Pokazany fragment:
Lubię kiedy rozmowa z artystami jest luźna. Wiadomo, warto zapytać o bieżące tematy. Ale fajnie, kiedy muzycy są wyluzowani. C.J. Pierce odebrał wideo połączenie w fotelu samochodu. Po paru chwilach dołączył do nas kolejny członek Drowning Pool.
C.J.: Cześć, sorry że zastałeś mnie poza domem, ale moja żona i Ryan właśnie poszli do sklepu spożywczego więc mamy chwilę.
Haha, nie ma problemu dzięki za poświęcony czas, przygotowałem sobie parę pytań w związku z waszą kolejną wizytą w Polsce. Ale najpierw chciałem spytać jak wspominasz wasz ostatni koncert w Gliwicach.
O stary było super. Dawanie czadu z P.O.D. i Godsmack to było świetne doświadczenie. Jesteśmy przyjaciółmi od późnych lat dziewięćdziesiątych, wczesnych dwutysięcznych więc świetnie było móc znowu grać z zespołami z którymi jesteśmy zaprzyjaźnieni. I zespoły były świetne i genialni fani. Ja zawsze staram się zawsze spotykać z fanami, wyjść do i stanowiska z merchem, pogadać, podziękować wszystkim. Więc ten show był zabójczy. Mnóstwo przyjaciół, świetnych ludzi, mnóstwo ludzi na liście gości. Na kolejne koncerty od razu wpisuje ciebie.
Hehe, dzięki!
Widziałem na setlist.fm, że ostatnio graliście 12 utworów w Las Vegas. To dwa razy więcej niż w Polsce. Czego możemy spodziewać się zatem po waszej trasie klubowej?
Wiesz kiedy graliśmy u boku Godsmak byliśmy supportem i mieliśmy do dyspozycji zaledwie 30 minut w Las Vegas graliśmy jako co-headliner, więc mieliśmy około godziny. Zazwyczaj gramy około godziny i 15 minut, może trochę dłużej. Więc na pewno będzie w trakcie tych koncertów więcej piosenek. Z każdą trasą zmieniamy setliste. Zresztą jesteśmy tego typu zespołem, że setlistę traktujemy raczej jako przewodnik, nie trzymamy się jej kurczowo. I wiesz działamy trochę w rocknrollowym duchu, wpinamy się we wzmacniacze i dajemy czadu. Oczywiście muszą być w takiej liście jakieś pewniaki jak „Boddies” i „Tear away”. Ja uwielbiam grać „Boddies”. Są zespoły, które nie przepadają za graniem swojego najbardziej znanego kawałka, ale to naprawdę fajny kawałek, przy którym można się wyszaleć. Na pewno będzie trochę nowych rzeczy. Właśnie wczoraj wróciłem ze studia, więc mamy sporo nowych rzeczy, które będziemy później nagrywać. Czasami fajnie jest zagrać coś nowego i sprawdzić jak zareagują na to fani. Tak naprawdę nie wiem jak to będzie wyglądało. To będzie niespodzianka i dla was i dla nas.

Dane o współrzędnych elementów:
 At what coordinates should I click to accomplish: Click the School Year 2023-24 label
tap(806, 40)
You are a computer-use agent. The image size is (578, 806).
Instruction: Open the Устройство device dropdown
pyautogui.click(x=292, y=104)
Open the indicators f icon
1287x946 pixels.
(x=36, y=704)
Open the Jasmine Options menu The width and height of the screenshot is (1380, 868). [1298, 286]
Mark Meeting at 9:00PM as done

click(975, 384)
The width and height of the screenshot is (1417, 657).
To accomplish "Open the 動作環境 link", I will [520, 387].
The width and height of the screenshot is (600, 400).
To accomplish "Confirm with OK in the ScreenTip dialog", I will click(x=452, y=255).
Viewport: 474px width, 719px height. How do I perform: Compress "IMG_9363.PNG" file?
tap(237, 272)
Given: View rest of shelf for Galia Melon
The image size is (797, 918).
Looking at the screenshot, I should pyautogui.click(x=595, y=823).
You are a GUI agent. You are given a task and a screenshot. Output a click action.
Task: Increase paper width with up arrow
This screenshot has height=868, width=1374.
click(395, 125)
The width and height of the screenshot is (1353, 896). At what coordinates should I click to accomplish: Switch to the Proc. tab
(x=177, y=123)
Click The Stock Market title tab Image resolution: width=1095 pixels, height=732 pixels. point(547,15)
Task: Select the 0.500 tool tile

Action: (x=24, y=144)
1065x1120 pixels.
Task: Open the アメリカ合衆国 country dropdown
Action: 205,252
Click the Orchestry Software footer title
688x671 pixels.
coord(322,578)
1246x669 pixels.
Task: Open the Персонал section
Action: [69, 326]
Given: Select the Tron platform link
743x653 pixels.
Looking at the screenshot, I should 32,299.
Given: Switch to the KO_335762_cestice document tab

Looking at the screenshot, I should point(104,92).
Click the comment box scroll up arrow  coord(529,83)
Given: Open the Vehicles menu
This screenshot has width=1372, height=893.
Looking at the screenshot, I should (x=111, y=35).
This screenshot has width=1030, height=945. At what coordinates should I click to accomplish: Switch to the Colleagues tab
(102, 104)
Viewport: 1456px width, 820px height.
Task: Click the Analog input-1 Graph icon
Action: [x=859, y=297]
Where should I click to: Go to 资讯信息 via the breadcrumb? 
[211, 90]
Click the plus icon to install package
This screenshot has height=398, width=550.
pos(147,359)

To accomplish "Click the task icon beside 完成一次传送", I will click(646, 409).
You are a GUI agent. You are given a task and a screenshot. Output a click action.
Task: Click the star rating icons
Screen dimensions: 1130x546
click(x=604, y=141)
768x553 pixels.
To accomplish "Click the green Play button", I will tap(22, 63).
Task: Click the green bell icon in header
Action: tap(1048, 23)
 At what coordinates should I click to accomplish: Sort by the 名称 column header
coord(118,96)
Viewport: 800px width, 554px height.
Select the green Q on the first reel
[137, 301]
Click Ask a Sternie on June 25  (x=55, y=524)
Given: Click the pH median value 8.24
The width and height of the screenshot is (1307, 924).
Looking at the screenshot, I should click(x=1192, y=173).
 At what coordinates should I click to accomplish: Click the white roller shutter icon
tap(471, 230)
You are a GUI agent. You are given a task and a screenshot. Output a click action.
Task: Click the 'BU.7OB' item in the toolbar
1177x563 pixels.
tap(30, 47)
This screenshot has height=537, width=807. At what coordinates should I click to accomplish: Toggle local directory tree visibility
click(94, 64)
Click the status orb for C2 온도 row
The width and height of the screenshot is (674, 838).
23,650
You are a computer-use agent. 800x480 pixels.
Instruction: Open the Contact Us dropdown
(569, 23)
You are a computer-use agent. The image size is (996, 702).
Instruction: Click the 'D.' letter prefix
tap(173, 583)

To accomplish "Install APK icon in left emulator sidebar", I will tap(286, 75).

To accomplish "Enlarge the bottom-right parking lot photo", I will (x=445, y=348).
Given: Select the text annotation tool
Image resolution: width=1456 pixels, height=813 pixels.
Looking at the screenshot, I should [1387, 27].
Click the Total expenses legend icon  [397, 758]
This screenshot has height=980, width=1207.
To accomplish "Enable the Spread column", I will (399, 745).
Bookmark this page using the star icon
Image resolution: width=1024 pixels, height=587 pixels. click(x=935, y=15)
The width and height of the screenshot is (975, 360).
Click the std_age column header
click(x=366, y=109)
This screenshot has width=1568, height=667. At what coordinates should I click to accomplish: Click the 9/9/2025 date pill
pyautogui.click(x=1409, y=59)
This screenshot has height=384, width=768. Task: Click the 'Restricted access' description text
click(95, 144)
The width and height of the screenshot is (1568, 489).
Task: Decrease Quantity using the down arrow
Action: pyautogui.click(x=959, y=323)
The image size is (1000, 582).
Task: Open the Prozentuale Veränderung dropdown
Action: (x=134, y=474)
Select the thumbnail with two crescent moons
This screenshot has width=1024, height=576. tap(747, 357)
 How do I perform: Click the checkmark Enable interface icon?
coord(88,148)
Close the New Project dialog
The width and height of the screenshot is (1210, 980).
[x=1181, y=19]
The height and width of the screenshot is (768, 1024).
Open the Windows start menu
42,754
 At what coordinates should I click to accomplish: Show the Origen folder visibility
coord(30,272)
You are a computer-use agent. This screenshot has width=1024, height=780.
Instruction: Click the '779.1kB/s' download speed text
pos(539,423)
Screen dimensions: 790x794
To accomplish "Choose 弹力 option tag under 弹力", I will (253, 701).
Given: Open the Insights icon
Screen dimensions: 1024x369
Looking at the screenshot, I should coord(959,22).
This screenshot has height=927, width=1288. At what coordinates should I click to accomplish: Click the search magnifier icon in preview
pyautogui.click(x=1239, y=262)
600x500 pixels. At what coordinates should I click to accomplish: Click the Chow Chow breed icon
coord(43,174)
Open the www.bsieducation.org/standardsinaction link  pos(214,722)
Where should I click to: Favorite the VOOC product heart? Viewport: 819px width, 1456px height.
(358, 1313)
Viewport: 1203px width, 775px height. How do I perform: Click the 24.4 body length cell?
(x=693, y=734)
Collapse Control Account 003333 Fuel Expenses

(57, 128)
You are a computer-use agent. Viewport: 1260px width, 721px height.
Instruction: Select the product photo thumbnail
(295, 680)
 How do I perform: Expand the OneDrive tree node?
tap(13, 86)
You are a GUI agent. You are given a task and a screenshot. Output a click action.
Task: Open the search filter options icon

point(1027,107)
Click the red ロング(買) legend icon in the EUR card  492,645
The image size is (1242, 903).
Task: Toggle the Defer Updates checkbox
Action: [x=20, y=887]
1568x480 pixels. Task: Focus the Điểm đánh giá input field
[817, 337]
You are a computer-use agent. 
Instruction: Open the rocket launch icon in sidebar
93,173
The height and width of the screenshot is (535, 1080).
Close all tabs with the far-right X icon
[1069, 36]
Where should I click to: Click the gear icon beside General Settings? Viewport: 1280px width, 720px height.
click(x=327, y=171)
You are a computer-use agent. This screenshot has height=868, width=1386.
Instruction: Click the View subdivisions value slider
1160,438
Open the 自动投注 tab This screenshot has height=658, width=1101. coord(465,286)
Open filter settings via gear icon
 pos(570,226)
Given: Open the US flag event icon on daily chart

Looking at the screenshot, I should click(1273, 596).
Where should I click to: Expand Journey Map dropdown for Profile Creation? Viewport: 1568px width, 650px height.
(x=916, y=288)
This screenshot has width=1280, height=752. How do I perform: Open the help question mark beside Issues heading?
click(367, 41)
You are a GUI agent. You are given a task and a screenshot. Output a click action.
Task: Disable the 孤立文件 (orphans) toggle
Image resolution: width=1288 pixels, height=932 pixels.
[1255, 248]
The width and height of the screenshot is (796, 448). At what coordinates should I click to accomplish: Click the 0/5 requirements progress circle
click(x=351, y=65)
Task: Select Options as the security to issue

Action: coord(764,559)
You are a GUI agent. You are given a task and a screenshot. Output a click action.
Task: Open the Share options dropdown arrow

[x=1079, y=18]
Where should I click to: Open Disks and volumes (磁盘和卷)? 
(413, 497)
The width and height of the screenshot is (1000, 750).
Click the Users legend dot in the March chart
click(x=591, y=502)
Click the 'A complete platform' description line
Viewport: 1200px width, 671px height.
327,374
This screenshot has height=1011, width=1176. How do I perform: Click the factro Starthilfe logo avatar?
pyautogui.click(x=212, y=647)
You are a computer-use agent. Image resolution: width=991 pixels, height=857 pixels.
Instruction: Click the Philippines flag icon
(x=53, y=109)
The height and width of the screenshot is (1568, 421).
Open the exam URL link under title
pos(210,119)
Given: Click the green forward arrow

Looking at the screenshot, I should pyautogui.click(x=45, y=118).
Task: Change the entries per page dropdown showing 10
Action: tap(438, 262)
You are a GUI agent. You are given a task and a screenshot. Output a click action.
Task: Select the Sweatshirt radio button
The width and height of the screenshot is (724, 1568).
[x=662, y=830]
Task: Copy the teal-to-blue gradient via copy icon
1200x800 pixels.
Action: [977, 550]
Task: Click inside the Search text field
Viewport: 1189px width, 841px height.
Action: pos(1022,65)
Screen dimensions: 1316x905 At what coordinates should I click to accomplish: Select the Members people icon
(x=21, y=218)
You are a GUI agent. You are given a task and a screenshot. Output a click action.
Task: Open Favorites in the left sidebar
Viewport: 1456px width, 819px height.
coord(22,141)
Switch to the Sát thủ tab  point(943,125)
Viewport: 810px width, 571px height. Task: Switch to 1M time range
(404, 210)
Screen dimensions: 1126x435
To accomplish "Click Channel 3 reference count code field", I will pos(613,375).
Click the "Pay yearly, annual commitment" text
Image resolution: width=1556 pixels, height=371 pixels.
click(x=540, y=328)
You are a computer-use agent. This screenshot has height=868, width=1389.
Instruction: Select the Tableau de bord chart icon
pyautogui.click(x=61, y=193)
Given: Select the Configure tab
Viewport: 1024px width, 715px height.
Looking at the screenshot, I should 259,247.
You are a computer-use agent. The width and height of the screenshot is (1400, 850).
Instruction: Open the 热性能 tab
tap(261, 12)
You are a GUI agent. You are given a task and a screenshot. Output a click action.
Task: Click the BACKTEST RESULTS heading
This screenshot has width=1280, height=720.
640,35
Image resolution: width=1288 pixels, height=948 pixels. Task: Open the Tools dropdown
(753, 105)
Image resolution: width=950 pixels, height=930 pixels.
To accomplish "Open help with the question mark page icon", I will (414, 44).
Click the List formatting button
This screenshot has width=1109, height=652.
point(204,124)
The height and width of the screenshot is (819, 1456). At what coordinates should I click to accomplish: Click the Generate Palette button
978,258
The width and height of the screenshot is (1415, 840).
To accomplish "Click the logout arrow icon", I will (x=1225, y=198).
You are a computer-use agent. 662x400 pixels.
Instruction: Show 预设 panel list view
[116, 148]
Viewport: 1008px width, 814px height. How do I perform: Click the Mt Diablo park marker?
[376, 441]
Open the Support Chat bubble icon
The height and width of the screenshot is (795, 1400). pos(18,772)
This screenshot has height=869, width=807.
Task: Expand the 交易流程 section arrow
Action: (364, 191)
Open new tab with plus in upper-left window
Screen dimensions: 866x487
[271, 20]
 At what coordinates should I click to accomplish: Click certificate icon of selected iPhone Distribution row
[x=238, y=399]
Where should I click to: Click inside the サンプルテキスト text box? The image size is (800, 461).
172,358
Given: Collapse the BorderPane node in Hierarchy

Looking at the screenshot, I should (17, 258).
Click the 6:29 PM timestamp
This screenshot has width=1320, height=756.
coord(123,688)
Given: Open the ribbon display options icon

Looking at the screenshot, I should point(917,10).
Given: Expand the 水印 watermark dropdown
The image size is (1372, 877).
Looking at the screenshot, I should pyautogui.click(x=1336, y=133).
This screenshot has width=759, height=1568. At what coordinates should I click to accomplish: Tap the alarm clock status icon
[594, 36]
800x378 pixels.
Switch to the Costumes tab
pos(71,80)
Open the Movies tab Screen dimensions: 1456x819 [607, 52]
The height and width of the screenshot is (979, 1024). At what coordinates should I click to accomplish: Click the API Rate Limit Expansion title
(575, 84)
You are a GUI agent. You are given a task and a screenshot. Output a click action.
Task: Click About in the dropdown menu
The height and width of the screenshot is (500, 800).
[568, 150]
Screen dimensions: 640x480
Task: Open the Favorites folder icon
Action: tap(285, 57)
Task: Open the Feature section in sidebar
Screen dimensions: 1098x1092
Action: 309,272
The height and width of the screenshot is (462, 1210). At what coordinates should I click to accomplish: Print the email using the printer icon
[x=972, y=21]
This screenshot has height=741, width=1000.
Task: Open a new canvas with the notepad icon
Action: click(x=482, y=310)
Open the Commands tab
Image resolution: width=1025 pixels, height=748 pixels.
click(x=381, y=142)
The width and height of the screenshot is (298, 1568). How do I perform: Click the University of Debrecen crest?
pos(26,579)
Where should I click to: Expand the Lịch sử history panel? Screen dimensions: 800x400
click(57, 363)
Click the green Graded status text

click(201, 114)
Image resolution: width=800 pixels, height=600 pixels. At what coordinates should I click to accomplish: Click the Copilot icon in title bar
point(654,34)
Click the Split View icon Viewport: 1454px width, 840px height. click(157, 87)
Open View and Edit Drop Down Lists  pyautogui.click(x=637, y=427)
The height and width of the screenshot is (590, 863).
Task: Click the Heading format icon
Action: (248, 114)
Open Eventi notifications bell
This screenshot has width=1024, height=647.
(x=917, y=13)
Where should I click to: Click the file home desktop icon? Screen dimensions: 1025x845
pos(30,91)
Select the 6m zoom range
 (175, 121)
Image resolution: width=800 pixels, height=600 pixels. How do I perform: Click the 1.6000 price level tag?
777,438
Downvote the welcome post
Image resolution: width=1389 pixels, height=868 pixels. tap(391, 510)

Cel: Podaj na podstawie wywiadu z Drowning Pool, jak długo zespół zazwyczaj gra swoje koncerty.

Rozwiązanie zadania: Zazwyczaj około godziny i 15 minut, może trochę dłużej.